◆ Problem ◆
Write out again, exactly, the lines below starting at the one with "Open the browser snapshot camera tool" and ending at the one with "Click the Отмена".

──────── Supplied records

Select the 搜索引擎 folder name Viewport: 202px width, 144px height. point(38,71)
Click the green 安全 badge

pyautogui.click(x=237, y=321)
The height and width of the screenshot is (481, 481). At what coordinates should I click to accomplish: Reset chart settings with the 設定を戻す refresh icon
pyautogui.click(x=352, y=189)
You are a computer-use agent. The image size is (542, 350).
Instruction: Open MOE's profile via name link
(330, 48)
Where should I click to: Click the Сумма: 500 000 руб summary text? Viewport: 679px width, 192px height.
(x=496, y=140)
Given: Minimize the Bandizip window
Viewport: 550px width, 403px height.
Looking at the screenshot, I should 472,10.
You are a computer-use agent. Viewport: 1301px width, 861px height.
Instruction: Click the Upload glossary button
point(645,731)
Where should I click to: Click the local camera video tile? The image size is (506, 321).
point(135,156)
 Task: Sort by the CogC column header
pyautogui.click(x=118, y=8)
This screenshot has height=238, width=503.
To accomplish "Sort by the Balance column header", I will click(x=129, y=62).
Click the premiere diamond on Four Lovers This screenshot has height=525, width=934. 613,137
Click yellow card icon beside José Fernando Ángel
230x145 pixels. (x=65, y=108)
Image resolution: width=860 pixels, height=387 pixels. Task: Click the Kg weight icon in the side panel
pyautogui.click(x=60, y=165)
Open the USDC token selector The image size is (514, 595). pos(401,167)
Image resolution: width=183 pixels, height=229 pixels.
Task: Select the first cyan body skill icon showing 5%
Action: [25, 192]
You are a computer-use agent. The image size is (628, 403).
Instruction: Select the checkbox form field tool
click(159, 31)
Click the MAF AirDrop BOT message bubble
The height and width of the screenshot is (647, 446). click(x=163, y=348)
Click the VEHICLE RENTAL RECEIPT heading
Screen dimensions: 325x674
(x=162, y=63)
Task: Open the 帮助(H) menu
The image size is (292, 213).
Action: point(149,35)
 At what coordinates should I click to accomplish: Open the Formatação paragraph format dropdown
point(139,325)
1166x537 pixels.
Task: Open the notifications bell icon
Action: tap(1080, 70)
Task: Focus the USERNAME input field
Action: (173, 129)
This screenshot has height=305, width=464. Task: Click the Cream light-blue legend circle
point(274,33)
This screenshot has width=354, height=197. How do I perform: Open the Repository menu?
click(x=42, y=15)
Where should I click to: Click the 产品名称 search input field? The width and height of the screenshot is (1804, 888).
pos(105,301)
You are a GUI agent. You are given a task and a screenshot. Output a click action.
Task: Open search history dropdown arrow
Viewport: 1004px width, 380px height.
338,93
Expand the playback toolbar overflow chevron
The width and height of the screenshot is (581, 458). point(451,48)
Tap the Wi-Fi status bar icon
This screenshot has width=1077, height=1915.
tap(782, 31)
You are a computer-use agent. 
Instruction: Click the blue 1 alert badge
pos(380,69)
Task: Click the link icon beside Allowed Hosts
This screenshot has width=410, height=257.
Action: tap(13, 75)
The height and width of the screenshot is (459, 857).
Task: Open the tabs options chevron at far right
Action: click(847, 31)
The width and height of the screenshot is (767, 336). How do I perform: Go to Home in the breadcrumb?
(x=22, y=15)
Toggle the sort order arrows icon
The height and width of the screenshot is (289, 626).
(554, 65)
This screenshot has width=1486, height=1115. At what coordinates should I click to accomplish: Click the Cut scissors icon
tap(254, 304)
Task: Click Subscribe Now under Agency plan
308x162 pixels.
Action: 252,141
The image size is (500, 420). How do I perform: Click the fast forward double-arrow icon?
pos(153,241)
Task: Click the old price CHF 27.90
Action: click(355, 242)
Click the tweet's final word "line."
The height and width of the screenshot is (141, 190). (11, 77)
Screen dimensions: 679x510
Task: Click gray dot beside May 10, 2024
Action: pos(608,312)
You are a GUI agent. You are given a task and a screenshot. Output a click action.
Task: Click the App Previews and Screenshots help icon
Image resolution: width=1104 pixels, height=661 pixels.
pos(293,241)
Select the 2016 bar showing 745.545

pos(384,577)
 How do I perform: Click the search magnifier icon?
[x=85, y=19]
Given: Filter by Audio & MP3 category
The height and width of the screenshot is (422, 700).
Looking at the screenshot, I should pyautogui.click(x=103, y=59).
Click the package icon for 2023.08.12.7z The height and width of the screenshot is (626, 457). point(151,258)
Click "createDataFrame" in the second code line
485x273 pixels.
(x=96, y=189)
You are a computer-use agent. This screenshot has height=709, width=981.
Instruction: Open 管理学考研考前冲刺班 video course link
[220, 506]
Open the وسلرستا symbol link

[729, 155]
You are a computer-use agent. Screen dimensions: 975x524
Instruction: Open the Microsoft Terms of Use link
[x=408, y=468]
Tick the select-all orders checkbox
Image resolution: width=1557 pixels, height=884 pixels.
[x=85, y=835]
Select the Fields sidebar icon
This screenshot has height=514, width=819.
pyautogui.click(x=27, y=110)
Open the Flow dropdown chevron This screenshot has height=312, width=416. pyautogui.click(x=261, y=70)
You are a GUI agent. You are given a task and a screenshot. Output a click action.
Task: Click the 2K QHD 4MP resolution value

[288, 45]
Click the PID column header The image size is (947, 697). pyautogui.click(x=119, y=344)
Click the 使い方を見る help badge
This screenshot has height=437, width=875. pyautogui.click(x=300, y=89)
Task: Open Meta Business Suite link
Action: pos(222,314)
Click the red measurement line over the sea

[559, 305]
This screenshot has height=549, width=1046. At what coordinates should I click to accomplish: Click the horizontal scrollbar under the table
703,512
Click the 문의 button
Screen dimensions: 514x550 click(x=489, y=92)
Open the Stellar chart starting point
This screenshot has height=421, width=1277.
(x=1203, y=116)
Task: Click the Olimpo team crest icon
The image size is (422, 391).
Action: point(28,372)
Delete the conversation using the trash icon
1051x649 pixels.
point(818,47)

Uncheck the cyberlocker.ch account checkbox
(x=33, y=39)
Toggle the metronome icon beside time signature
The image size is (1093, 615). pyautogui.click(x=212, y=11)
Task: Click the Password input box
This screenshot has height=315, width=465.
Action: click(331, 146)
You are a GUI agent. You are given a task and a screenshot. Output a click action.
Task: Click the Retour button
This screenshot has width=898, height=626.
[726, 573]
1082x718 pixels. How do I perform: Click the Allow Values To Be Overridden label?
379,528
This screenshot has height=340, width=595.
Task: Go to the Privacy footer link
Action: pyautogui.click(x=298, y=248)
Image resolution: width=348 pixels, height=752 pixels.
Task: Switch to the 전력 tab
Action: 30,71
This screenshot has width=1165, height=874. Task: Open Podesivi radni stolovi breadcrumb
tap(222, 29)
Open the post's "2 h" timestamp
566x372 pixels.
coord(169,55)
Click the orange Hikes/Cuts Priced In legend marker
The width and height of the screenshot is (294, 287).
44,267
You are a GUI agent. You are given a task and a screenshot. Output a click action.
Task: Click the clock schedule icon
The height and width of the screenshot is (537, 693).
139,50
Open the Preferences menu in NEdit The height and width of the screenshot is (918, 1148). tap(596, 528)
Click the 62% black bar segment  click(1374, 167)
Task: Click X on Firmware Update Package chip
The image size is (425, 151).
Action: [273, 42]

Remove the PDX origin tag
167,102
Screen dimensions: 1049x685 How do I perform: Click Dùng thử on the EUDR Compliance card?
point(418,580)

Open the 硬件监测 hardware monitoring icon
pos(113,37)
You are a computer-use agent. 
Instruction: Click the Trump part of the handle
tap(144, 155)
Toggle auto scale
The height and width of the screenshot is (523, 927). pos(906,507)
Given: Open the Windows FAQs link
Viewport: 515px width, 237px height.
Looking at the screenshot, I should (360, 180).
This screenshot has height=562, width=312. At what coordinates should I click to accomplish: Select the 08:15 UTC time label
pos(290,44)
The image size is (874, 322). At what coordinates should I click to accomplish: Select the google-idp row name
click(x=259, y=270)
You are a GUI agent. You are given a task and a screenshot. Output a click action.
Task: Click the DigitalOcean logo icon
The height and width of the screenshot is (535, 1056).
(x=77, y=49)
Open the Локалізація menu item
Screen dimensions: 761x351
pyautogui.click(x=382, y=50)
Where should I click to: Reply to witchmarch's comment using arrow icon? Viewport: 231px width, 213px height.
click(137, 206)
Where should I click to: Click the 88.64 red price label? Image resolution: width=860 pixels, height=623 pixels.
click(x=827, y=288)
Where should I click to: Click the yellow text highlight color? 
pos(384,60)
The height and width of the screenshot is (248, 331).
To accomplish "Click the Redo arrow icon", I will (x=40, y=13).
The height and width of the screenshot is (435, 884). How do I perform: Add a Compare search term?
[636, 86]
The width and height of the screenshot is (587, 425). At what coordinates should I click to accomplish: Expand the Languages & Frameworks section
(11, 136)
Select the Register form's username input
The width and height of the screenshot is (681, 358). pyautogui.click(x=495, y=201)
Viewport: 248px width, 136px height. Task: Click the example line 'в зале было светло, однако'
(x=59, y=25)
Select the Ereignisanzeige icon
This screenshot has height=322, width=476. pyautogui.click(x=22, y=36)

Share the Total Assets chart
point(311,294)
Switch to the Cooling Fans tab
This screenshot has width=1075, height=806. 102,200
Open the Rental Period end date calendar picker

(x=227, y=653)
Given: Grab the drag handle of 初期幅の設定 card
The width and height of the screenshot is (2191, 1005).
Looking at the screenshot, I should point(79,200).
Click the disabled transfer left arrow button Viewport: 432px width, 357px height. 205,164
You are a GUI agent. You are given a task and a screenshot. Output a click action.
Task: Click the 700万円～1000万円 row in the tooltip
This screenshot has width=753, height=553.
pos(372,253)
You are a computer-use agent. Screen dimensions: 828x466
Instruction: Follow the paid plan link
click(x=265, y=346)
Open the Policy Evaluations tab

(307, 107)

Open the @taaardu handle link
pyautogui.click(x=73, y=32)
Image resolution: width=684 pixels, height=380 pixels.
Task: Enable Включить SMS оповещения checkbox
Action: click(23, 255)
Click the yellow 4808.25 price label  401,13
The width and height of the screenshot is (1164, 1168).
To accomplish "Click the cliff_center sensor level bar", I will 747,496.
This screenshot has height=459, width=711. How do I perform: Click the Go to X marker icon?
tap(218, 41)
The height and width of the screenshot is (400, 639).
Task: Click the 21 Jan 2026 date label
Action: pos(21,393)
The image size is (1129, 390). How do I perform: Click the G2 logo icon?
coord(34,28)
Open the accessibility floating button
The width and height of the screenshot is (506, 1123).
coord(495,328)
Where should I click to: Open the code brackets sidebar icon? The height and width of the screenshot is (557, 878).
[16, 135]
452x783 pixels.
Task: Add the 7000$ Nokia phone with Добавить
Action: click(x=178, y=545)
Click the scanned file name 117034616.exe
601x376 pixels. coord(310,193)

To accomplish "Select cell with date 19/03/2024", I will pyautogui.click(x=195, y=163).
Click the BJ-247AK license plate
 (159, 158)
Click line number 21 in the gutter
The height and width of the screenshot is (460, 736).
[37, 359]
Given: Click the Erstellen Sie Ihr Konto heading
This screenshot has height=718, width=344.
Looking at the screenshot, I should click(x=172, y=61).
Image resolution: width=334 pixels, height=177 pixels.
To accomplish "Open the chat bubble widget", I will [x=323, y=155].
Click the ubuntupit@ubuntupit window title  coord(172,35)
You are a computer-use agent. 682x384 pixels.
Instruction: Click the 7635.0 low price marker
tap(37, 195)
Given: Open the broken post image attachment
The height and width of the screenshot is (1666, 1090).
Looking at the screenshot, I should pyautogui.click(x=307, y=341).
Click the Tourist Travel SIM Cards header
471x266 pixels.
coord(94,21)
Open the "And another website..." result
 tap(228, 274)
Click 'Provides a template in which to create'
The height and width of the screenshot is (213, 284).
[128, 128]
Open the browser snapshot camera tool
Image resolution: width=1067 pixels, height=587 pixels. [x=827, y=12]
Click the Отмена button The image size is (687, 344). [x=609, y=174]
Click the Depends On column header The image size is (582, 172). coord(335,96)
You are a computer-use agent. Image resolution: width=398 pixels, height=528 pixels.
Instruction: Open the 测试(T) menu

────────────────

◆ The answer ◆
Open the browser snapshot camera tool
Image resolution: width=1067 pixels, height=587 pixels. [x=827, y=12]
Click the Отмена button The image size is (687, 344). [x=609, y=174]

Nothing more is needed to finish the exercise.